● Work required: Set down exactly the lines from the one containing "The width and height of the screenshot is (640, 480)." through the end of the records below, both included, and nothing else.

● Source material:
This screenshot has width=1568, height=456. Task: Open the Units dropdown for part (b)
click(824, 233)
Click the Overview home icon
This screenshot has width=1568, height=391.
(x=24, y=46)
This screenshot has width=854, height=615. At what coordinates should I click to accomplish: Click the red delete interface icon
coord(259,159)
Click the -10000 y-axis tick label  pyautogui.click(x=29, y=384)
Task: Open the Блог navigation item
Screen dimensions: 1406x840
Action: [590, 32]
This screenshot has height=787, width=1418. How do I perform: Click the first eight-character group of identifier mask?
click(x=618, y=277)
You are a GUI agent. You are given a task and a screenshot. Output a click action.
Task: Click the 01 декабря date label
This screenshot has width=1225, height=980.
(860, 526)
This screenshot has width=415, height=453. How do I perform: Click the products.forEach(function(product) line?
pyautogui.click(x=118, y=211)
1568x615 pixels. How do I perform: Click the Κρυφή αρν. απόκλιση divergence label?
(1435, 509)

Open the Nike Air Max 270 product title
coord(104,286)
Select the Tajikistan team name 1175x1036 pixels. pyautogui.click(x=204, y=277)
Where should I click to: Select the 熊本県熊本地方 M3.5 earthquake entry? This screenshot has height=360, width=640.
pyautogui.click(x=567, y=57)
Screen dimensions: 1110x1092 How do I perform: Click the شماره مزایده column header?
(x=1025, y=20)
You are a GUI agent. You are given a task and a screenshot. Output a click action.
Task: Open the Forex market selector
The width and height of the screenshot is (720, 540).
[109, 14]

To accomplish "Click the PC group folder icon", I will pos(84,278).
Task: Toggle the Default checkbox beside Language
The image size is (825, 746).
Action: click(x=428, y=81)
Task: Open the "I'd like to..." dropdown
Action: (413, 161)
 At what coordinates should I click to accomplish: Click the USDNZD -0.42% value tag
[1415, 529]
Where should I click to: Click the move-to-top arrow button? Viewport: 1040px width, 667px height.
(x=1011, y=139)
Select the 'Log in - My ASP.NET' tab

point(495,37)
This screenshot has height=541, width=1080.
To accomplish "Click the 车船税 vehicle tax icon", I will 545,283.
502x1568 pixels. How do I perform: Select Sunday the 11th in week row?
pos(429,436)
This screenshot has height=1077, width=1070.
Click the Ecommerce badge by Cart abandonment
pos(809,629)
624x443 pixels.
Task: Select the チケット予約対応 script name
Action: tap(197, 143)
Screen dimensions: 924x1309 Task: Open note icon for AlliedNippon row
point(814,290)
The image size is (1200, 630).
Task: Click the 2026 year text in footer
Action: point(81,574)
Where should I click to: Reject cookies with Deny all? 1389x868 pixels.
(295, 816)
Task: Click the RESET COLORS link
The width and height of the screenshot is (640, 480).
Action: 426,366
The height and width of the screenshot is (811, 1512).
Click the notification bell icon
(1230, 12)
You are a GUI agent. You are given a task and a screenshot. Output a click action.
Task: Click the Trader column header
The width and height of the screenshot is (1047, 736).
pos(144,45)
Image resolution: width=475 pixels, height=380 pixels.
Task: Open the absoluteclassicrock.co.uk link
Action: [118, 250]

● Answer to this task:
The width and height of the screenshot is (640, 480).
Action: 426,366
The height and width of the screenshot is (811, 1512).
Click the notification bell icon
(1230, 12)
You are a GUI agent. You are given a task and a screenshot. Output a click action.
Task: Click the Trader column header
The width and height of the screenshot is (1047, 736).
pos(144,45)
Image resolution: width=475 pixels, height=380 pixels.
Task: Open the absoluteclassicrock.co.uk link
Action: [118, 250]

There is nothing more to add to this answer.